In the framework of the AQUARELLE project (a project of the EC Telematics Programme aiming to the sharing of cultural heritage), SIS (and CLIO) is going to be used for the storage and management of multimedia folders and will be integrated with SGML editors in order to create, store and make accessible documents (folders) with referential integrity to formal knowledge entities and other document parts.

4 DOMENICUS: A repository-based hypermedia engine

DOMENICUS is a hypermedia engine developed over SIS which supports a set of core functionalities appearing in most application domains: alphabetic lists, subject catalogs, guided tours, query cards, hyperlinks, image annotations, bookmarks and history. Since hypermedia applications are addressed to different kinds of users it offers a simple, friendly and uniform interaction with the user.

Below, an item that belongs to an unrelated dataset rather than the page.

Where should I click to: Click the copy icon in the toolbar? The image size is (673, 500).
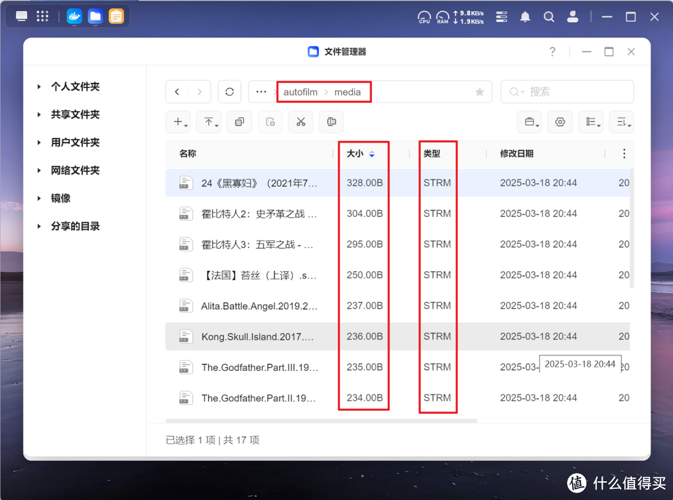click(239, 122)
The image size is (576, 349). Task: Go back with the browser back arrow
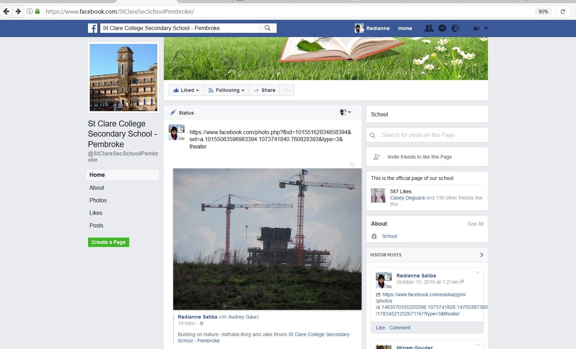[x=6, y=12]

The repository contains two types of data: (a) domain data and (b) usage data (used to determine the presentation and management of the domain data). In order to represent the domain data, the appropriate semantic network is constructed using the Telos language. In case of multimedia data, only logical pointers to them are stored in the knowledge base. The granularity of structuring should be determined by (a) the queries that should be answerable, and (b) the presentation requirements.

The usage data are used to customize the DOMENICUS functionalities, that is, the main data categories (subject catalog), the available guided tours, the contents and the interpretation of the query cards, the presentation card types and their contents (including their hyperlinking).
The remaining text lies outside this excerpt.